The spirit of the item was most perfectly expressed at a gathering in Madison Square Garden for the families of the fallen firefighters, when the arena filled with a recording of another ill-fated member of Ladder 118, golden-voiced Firefighter Vernon Cherry singing the national anthem. We all seemed to love all things American, and for a brief time the country was united as maybe never before.
Davidson’s body was recovered in November, right around Pete’s 8th birthday. Then came the holidays. Scott Davidson had always loved Christmas so much he was nicknamed Mr. Christmas and festooned his car with lights connected to the battery. He now was searingly absent this and every Christmas to come. We can only imagine the effect all this had on the boy.
But it certainly made him no less like his dad.
“It’s amazing he grew up to have so many of his father’s qualities,” Sorrentino says. “He’s funny, fast, sharp. He’s brutally honest. He says what’s on his mind.”
And there was a shared something else.
“They both got a heart of gold,” Sorrentino says. “Both of them.”
The resemblance became even more manifest as the son emerged from tragic loss to make a living with much the same kind of humor that his father brought to the firehouse and was no doubt recounted in tales young Pete must have heard surviving firefighters trade as they tried to lighten their own grief in the days after 9/11.
In 2015, 21-year-old Pete Davidson was the youngest cast member on Saturday Night Live. He turned serious as we came to another anniversary of 9/11. He addressed his fallen father:
“Can’t believe it’s been 14 years. Over 2/3 of my life without you. It feels like it was just yesterday. There’s not a day that goes by where I don’t think of you. You’re my hero. Can’t wait to see you again someday RIP dad 1/4/68-9/11/01 #neverforget.”
Pete had his father’s FDNY badge number, 8418, tattooed on his left arm. Pete’s brief courtship of and engagement to singer Ariana Grande was long enough for her to also get an 8418 tattoo. He gave her a necklace bearing the same numbers, as if to say his father would have most definitely approved.
But the brutally honest father might have had some things to say after his son made fun on Saturday Night Live of the appearance of retired Navy SEAL Lt. Cmdr. Dan Crenshaw, who had lost an eye to an IED in Afghanistan on his third combat deployment, been completely blind for a time, then regained his sight and deployed twice more before deciding to run for Congress.
“You may be surprised to hear he’s a congressional candidate from Texas and not a hitman in a porno movie,” Pete said.
The more telling moment was the next, when Pete said, “I’m sorry, I know he lost his eye in war, or whatever.”
But it was not just war, it was a war that had begun with the murder of Pete’s father and nearly 3,000 others in downtown Manhattan and had extended through most of Pete’s life, becoming our longest conflict, in which more than 2 million Americans have served and yet just drags on and on and on, as most of us have all but forgotten there is any war at all. New York’s first responders certainly remember, as do the military. An Army special-forces operator who had deployed more than a dozen times was wearing an FDNY patch on his body armor when he was killed in 2015, and an FDNY captain now wears his baseball cap.

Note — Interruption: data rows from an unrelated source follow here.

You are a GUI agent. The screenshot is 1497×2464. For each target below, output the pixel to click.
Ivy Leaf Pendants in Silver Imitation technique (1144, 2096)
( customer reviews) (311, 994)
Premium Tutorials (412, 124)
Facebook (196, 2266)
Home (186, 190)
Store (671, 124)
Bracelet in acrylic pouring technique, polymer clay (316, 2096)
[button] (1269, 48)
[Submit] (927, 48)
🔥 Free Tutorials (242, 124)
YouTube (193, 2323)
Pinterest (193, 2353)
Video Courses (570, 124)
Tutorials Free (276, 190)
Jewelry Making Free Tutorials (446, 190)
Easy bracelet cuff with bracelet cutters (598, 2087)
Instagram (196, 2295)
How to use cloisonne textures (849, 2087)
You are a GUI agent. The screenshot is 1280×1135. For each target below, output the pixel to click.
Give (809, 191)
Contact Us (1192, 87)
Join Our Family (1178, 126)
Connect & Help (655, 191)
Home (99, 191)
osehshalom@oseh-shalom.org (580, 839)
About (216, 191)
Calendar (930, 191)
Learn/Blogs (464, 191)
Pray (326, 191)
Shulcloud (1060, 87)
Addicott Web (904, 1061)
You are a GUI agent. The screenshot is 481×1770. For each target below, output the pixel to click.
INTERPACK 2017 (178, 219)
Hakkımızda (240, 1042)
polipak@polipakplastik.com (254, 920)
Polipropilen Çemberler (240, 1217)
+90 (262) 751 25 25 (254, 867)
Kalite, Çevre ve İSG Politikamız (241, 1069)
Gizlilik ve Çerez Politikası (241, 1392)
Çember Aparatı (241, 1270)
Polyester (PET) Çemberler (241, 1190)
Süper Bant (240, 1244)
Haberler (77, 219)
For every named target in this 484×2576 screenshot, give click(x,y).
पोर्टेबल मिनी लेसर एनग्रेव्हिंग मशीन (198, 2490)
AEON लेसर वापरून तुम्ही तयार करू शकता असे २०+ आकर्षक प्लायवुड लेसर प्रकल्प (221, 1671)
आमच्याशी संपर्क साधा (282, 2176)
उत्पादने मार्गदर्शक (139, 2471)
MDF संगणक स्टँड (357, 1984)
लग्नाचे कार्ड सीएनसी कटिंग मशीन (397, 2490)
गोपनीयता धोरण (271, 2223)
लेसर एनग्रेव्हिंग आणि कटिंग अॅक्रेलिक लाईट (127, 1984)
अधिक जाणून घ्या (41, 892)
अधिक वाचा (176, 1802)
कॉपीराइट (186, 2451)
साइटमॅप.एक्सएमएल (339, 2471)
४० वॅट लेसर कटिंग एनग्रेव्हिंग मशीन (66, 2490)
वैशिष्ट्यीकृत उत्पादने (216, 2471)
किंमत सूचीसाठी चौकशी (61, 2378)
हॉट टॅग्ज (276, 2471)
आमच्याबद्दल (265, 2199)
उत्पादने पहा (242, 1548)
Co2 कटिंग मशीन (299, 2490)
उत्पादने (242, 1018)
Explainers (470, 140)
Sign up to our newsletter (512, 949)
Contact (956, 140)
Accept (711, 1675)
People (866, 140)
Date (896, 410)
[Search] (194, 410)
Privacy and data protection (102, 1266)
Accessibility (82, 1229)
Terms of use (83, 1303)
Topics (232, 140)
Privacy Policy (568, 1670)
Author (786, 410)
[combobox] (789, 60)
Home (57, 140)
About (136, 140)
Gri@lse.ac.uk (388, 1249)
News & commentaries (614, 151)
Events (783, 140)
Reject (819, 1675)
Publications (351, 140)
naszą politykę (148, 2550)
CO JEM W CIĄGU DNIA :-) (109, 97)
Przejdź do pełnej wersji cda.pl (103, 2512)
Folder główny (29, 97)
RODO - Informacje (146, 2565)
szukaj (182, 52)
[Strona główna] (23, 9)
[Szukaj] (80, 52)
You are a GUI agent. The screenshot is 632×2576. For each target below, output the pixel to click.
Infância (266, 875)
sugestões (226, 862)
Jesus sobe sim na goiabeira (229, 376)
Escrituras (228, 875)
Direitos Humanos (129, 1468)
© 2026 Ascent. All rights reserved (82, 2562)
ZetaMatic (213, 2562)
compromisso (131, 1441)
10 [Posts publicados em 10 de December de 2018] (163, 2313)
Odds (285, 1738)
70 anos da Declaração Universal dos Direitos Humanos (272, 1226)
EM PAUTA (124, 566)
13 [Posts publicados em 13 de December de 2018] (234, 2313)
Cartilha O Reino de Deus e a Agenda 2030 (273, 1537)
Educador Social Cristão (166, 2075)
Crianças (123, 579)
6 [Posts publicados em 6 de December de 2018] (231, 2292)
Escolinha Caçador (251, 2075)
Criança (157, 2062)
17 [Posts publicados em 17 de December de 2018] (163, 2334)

Maybe the 24-year-old son of a fallen firefighter who had tried to answer horror with humor can be forgiven if he takes it too far and tries to play off that seemingly endless war as if it were just a whatever.
“Now, you be that young and be famous and see how you do,” Sorrentino says.
Pete offered his apology on the show, correctly calling Crenshaw a war hero. Crenshaw was there to accept it and correctly called Pete’s father a hero.
“So, are we good?” Pete asked.
“We’re good,” Crenshaw said.
Crenshaw suggested one lesson is that not only can the left and the right agree on something, but that Americans can forgive each other. He said this had particular meaning as we came to Veterans Day and suggested what we should say to those who have served.
“Tell a veteran, ‘Never forget,’” he said. “When you say ‘never forget’ to a veteran, you are implying that, as an American, you are in it with them.”
Those are the very words Pete Davidson put at the end of his post about his father on the 14th anniversary of 9/11. Pete and Crenshaw shook hands. And for just a moment anyway, it felt like that brief time of unity after the towers fell fell 17 long years of war ago.
“Never forget,” Crenshaw said.
‘Never forget,” Pete Davidson said.
And if you listened as you stood by the south memorial pool beside the name “SCOTT MATTHEW DAVIDSON” at the end of Veterans Day, you could almost hear his father say the same in the gathering darkness.
Not that anybody heard him as the gathering rush-hour crowd hurried from work to home, passing from the memorial plaza to a shopping mall where the holiday garlands are already up, in advance of another Christmas without Mr. Christmas.